For as long as I can remember my social media profiles have been a place where I can find my fellow social media-aholics insights into the human experience. I found one such insight today that made me laugh. I decided to post it here for your enjoyment. 1. NICKNAMES:
If Laura, Kate and Sarah go out for lunch, they will call each other Laura, Kate and Sarah.
If Mike, Dave and John go out, they will affectionately refer to each other as Fat Boy, Dickhead and Shit for Brains.
2. EATING OUT:
When the bill arrives, Mike, Dave and John will each throw in $20, even though it's only $32.50. None of them will have anything smaller and none will actually admit they want change back.

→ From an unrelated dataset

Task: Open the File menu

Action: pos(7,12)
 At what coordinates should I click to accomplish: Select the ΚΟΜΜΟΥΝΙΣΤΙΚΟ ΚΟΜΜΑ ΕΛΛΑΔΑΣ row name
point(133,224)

When the girls get their bill, out come the pocket calculators.
A woman has the last word in any argument.
Anything a man says after that is the beginning of a new argument.
A woman marries a man expecting he will change, but he doesn't.
A man marries a woman expecting that she won't change, but she does.
A man will pay $2 for a $1 item he needs.
A woman will pay $1 for a $2 item that she doesn't need, but is on sale.
A man has six items in his bathroom: toothbrush, toothpaste, razor, shampoo, soap and a towel.
The average number of items in the typical woman's bathroom is 337. A man would not be able to identify more than 20 of these items.